> **TASK TO CARRY OUT**
For the data below, transcribe the part that opens with the line containing "How do I perform: Open" and closes with the line containing "The width and height of the screenshot is (747, 560).", exactly and with no pictures.

(Saved data entries)
____
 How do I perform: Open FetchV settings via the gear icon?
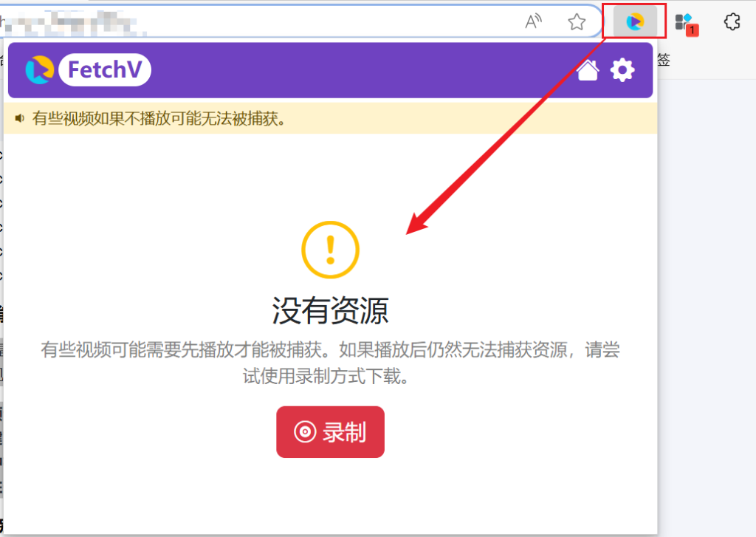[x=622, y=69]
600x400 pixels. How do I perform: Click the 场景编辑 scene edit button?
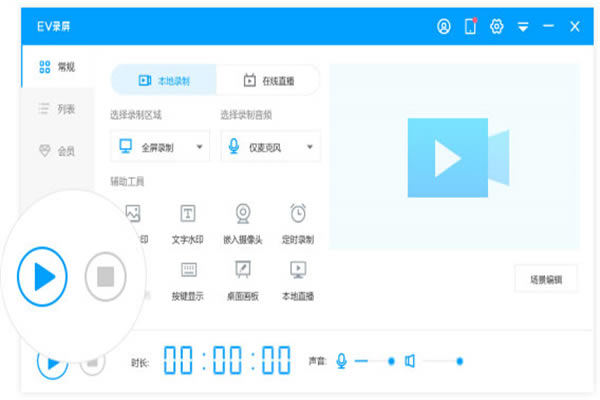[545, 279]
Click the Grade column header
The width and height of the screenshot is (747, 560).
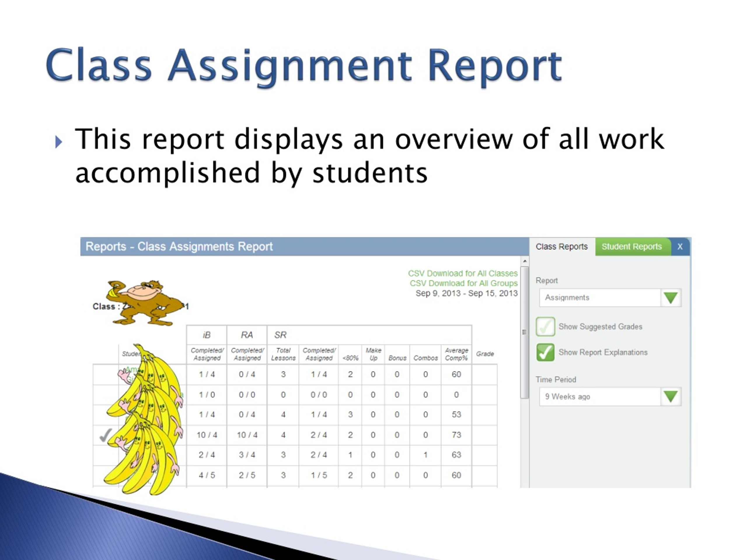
____
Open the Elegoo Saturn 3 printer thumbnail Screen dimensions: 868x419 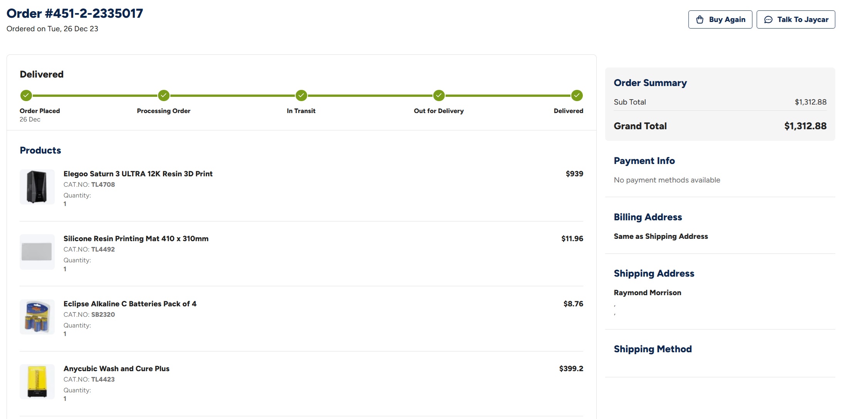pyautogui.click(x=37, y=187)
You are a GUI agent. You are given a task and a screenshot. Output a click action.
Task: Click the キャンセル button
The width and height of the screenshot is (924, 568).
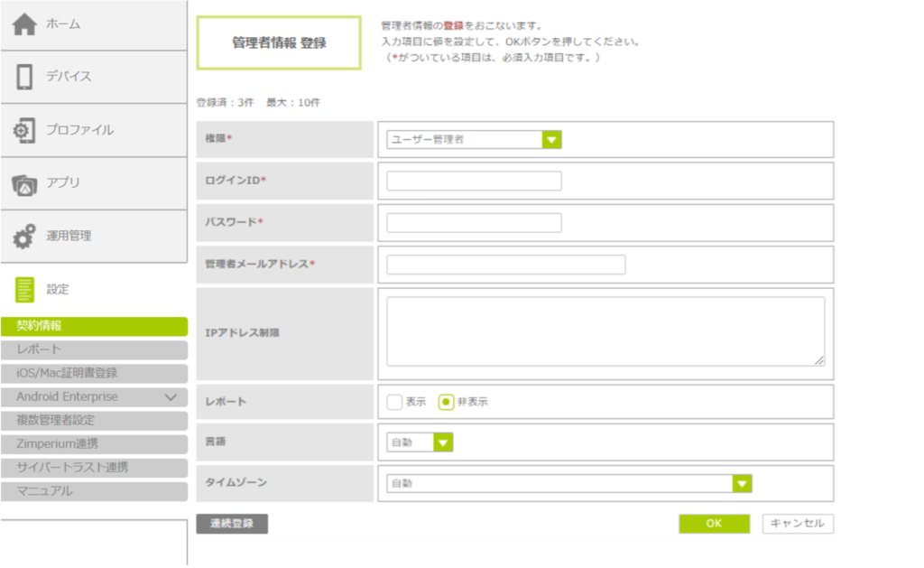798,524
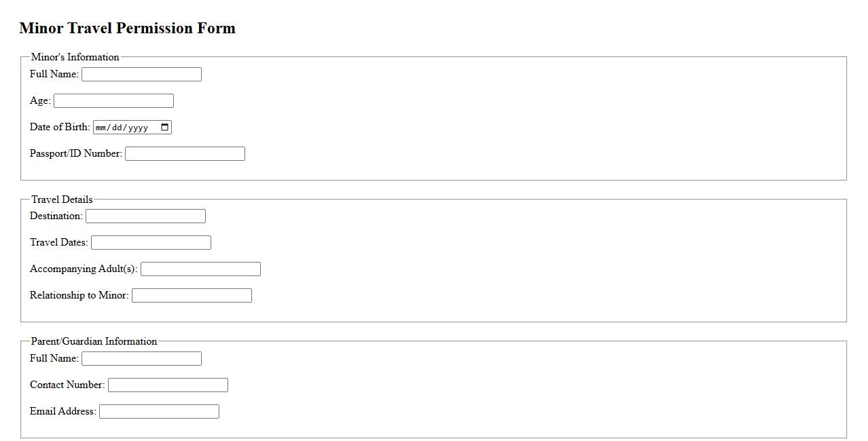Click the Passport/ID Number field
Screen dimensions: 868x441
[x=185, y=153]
____
> **WORKED SOLUTION**
 How do I perform: Open FetchV settings via the gear icon?
[x=622, y=69]
600x400 pixels. How do I perform: Click the 场景编辑 scene edit button?
[545, 279]
Click the Grade column header
The width and height of the screenshot is (747, 560).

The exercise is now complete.